### BRIEF
Reproduce every one of the following records verbatim, character for character.

(Item-locating records)
________________

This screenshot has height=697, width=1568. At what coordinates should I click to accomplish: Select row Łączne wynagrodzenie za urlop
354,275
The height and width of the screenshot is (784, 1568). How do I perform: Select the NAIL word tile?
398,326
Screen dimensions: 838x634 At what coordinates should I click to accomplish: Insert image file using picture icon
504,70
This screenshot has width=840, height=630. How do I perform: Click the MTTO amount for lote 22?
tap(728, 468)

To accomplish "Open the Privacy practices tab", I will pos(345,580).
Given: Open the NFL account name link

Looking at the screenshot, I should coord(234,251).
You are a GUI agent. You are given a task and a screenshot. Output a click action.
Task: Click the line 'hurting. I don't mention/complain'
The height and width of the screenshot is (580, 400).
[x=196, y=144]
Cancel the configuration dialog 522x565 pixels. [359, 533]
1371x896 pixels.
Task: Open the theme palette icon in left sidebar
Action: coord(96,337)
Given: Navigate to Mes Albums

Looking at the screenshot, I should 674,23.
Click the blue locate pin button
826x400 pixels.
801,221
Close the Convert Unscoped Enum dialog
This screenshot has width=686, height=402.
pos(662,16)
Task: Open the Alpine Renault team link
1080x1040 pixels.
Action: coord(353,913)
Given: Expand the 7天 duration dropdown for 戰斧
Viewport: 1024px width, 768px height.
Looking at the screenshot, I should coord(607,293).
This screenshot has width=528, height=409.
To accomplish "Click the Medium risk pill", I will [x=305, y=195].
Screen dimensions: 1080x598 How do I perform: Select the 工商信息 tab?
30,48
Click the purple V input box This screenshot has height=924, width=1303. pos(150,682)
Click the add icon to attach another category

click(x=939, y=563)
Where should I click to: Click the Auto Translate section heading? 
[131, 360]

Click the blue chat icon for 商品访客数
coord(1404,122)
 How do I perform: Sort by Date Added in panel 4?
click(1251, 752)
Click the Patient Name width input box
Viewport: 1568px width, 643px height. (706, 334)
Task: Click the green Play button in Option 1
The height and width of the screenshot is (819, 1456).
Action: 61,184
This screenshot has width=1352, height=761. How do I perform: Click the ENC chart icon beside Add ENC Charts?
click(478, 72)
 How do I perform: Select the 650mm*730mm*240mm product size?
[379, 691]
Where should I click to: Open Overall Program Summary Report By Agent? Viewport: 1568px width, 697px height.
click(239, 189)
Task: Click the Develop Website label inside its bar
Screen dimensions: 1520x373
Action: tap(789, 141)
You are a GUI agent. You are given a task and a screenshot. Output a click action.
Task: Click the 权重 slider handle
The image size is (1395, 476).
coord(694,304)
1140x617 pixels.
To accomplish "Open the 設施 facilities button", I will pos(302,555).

________________

### RESPONSE TO THE TASK
This screenshot has height=697, width=1568. At what coordinates should I click to accomplish: Select row Łączne wynagrodzenie za urlop
354,275
The height and width of the screenshot is (784, 1568). How do I perform: Select the NAIL word tile?
398,326
Screen dimensions: 838x634 At what coordinates should I click to accomplish: Insert image file using picture icon
504,70
This screenshot has width=840, height=630. How do I perform: Click the MTTO amount for lote 22?
tap(728, 468)

To accomplish "Open the Privacy practices tab", I will pos(345,580).
Given: Open the NFL account name link

Looking at the screenshot, I should coord(234,251).
You are a GUI agent. You are given a task and a screenshot. Output a click action.
Task: Click the line 'hurting. I don't mention/complain'
The height and width of the screenshot is (580, 400).
[x=196, y=144]
Cancel the configuration dialog 522x565 pixels. [359, 533]
1371x896 pixels.
Task: Open the theme palette icon in left sidebar
Action: coord(96,337)
Given: Navigate to Mes Albums

Looking at the screenshot, I should 674,23.
Click the blue locate pin button
826x400 pixels.
801,221
Close the Convert Unscoped Enum dialog
This screenshot has width=686, height=402.
pos(662,16)
Task: Open the Alpine Renault team link
1080x1040 pixels.
Action: coord(353,913)
Given: Expand the 7天 duration dropdown for 戰斧
Viewport: 1024px width, 768px height.
Looking at the screenshot, I should coord(607,293).
This screenshot has width=528, height=409.
To accomplish "Click the Medium risk pill", I will [x=305, y=195].
Screen dimensions: 1080x598 How do I perform: Select the 工商信息 tab?
30,48
Click the purple V input box This screenshot has height=924, width=1303. pos(150,682)
Click the add icon to attach another category

click(x=939, y=563)
Where should I click to: Click the Auto Translate section heading? 
[131, 360]

Click the blue chat icon for 商品访客数
coord(1404,122)
 How do I perform: Sort by Date Added in panel 4?
click(1251, 752)
Click the Patient Name width input box
Viewport: 1568px width, 643px height. (706, 334)
Task: Click the green Play button in Option 1
The height and width of the screenshot is (819, 1456).
Action: 61,184
This screenshot has width=1352, height=761. How do I perform: Click the ENC chart icon beside Add ENC Charts?
click(478, 72)
 How do I perform: Select the 650mm*730mm*240mm product size?
[379, 691]
Where should I click to: Open Overall Program Summary Report By Agent? Viewport: 1568px width, 697px height.
click(239, 189)
Task: Click the Develop Website label inside its bar
Screen dimensions: 1520x373
Action: tap(789, 141)
You are a GUI agent. You are given a task and a screenshot. Output a click action.
Task: Click the 权重 slider handle
The image size is (1395, 476).
coord(694,304)
1140x617 pixels.
To accomplish "Open the 設施 facilities button", I will pos(302,555).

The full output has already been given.